Once you’re ready to bake, preheat the oven to 200 C and line a baking tray with baking paper. Place balls of cookie dough onto the lined tray, spacing them about 5cm apart, sprinkle with a bit of flaky salt. Bake for 8-10 minutes until golden brown and the edges are set. Remove from the oven, leave to cool on the tray for a few minutes then move to a wire rack to cool completely. Repeat with the remaining cookies.
For the ice cream:
Cut the peeled bananas into coins about 1cm thick. Place onto a baking tray in a single layer and freeze until solid (about 4 hours). Blend the frozen bananas with the yogurt in a food processor, scraping down the sides occasionally, until smooth and creamy. Pour into a container and place back into the freezer for at least an hour to firm up.
For the caramel:
Heat the sugar, honey and water in a small pot over a medium heat – don’t stir, just gently tilt the pot to encourage the sugar to dissolve. Once the sugar mixture starts to boil let it boil for 30 seconds, turn the heat down and add the tahini, salt, vanilla and milk and stir in. Scoop a little of the caramel out of the pot and dot onto a plate, let it cool and run your finger through the mixture. If it seems too thin (you want a pourable texture) keep cooking it until thickened. If it’s too thick, add a splash more milk to the caramel to thin it out. Once you’ve got the right texture, remove from the heat and leave to cool.

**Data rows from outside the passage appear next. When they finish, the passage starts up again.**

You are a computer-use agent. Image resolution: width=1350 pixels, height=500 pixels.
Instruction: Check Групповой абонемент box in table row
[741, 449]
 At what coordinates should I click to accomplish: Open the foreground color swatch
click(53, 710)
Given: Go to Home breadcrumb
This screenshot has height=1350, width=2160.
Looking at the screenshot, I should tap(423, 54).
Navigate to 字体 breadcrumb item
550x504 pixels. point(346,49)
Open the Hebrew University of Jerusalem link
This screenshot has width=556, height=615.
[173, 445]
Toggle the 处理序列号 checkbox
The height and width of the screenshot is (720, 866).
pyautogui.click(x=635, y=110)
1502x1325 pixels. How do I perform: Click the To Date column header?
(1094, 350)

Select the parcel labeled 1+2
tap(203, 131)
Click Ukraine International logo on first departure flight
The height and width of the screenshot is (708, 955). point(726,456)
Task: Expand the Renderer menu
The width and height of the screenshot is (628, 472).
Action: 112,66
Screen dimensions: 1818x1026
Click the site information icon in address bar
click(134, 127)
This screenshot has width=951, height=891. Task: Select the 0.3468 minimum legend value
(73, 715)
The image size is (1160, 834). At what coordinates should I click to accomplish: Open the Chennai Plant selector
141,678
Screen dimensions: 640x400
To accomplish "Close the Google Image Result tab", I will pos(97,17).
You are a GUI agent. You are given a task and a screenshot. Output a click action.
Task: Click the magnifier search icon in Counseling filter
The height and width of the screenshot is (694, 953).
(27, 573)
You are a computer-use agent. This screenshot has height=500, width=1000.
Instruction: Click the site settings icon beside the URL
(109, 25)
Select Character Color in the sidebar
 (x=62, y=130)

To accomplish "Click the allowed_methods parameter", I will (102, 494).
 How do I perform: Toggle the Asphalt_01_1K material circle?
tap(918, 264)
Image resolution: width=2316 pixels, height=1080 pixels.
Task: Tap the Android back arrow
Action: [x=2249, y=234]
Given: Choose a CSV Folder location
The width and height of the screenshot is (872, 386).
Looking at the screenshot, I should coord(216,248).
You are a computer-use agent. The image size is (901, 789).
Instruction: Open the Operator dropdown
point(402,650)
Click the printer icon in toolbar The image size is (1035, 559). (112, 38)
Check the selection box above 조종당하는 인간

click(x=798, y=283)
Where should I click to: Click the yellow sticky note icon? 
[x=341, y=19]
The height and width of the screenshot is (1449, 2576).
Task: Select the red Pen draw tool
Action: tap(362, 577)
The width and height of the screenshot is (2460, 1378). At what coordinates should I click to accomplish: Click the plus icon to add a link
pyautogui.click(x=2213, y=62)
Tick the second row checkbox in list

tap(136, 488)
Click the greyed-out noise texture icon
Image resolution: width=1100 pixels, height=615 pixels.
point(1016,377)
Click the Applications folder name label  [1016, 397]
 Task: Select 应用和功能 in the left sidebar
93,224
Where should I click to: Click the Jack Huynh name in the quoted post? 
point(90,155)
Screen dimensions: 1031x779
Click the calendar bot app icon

Take the ice cream out of the freezer a 10 minutes before assembly (these are best assembled and them eaten right away rather than re-freezing them to eat later). Use an ice cream scoop to scoop up about 2 tbsp of softened ice cream and place it onto the underside of one cookie. Drizzle with some of the tahini caramel and top with a second cookie, pushing down to squish the ice cream to the edges. Repeat with however many cookies you want to use and eat immediately!